Na Dziennik Mistrza i Małgorzaty składają się skonfiskowany przez służbę bezpieczeństwa dziennik Bułhakowa, codzienne zapiski sporządzone na prośbę pisarza przez jego żonę Jelenę oraz listy wysyłane do rządzących i przyjaciół. W ten sposób powstało świadectwo życia jednego z najwybitniejszych artystów XX wieku. Jest to świadectwo zranionej duszy, wielkiego artysty, który musiał się zmagać nie tylko ze słabością swojego ciała, lecz także bezdusznością, a nawet otwartą wrogością urzędu, który chciał go skazać na niebyt. Jego nieugiętość świadczy o sile i wielkości artysty, który skazany na artystyczną banicję, nie chce i nie może się poddać, odrzuca ewentualność pisania pod dyktando biura politycznego.

Książka przedstawia Bułhakowa przede wszystkim jako osobę z początku bardzo niepewną swojego talentu, stale uciskaną przez polityczne służby państwa, które nie pozwalały pisarzowi publikować powieści ani wystawiać sztuk na deskach teatru. Z zatrważającą regularnością dochodziło też do rewizji w jego domu, które przeprowadzali funkcjonariusze państwowego urzędu politycznego GPU. Przeszukiwania i aresztowania były wówczas rzeczą normalną i nikogo nie dziwiły.

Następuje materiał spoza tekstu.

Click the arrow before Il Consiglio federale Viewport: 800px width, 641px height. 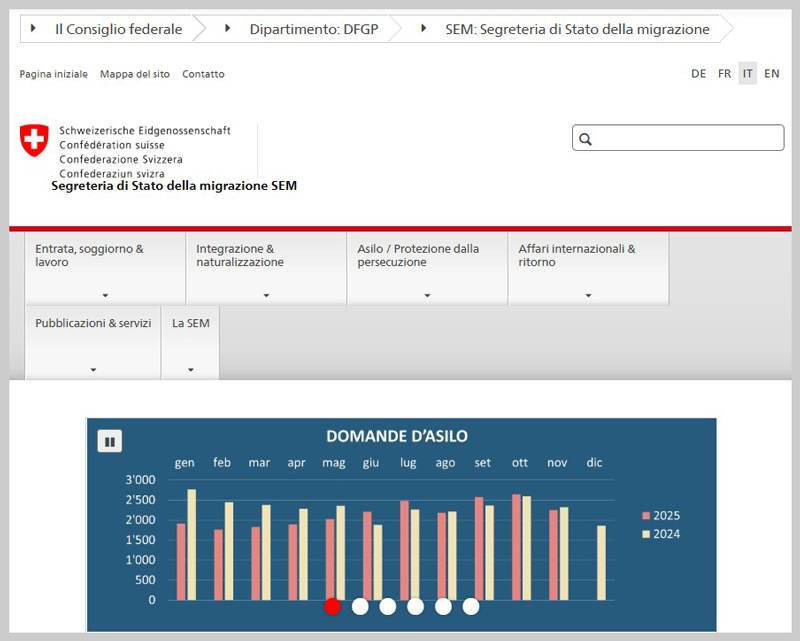[x=34, y=29]
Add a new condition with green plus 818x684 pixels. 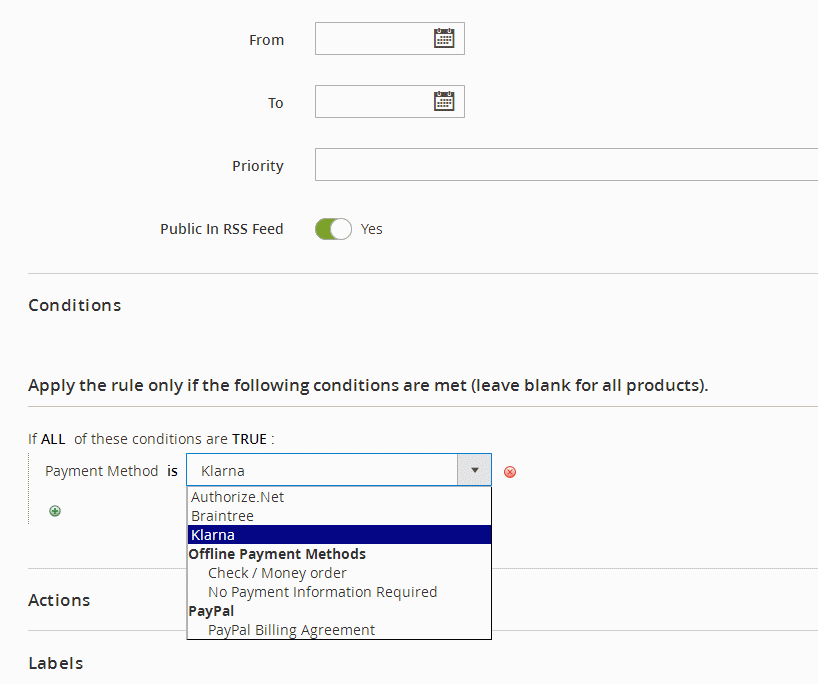55,511
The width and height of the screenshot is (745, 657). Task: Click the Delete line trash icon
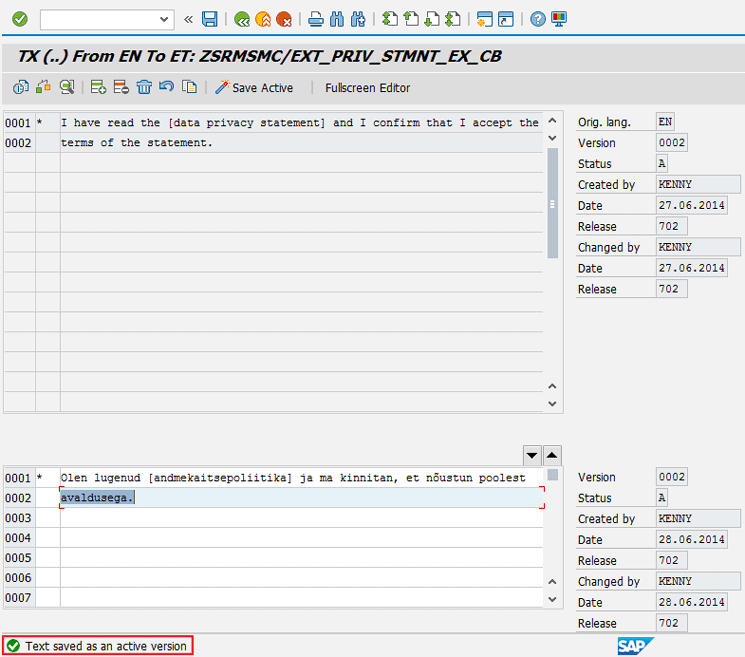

Były one spowodowane wieloma względami, ale najczęściej miały charakter polityczny. Jak czytamy: „W Samarze jeżdżą dwa tramwaje. Na jednym napis: «Plac Rewolucji – Więzienie», na drugim «Plac Radziecki – Więzienie». Coś w tym stylu. Krótko mówiąc, wszystkie drogi prowadzą do Rzymu”[1]. Bułhakow po publikacji utworów takich jak Biała gwardia, Diaboliada czy Fatalne jaja, w których wyrażał wyraźnie negatywny stosunek do wydarzeń w Rosji, stał się dla władz niebezpiecznym przeciwnikiem, choć w istocie jego utwory nigdy nie miały na celu wyrażania poglądów politycznych. Jego dzieła ideowo stały poza programami i partiami, autor poruszał się w płaszczyznach prawdy i sumienia, dążył do artystycznej szczerości. Ze stronic dziennika dowiadujemy się, jak męczące były niekończąca się walka z cenzurą i próby wpływania na decydentów. Ale ta wyczerpująca walka się opłaciła – jego sztuki Dni Turbinów oraz Molier spotkały się z pozytywnym odbiorem widzów, ale bardzo nieprzychylnym krytyków. Molier mógł – i spotkał się – z zajadłą krytyką związku literackiego, wszak jego tematem był geniusz artysty gnębiony przez świętoszków przy aprobacie króla mającego władzę absolutną. Bez wątpienia ta sztuka miała elementy autobiograficzne. Pisarz nigdy nie zdecydował się pisać na zamówienie bądź zgodnie z programem partii. A wszystko to ze względu na wielką miłość do literatury, którą wyraził na łamach Dziennika słowami: „W chwilach choroby i samotności oddaję się smutnym i zawistnym rozważaniom. Gorzko żałuję, że rzuciłem medycynę i skazałem się na niepewną egzystencję. Ale Bóg mi świadkiem, że kierowała mną wyłącznie miłość do literatury”[2].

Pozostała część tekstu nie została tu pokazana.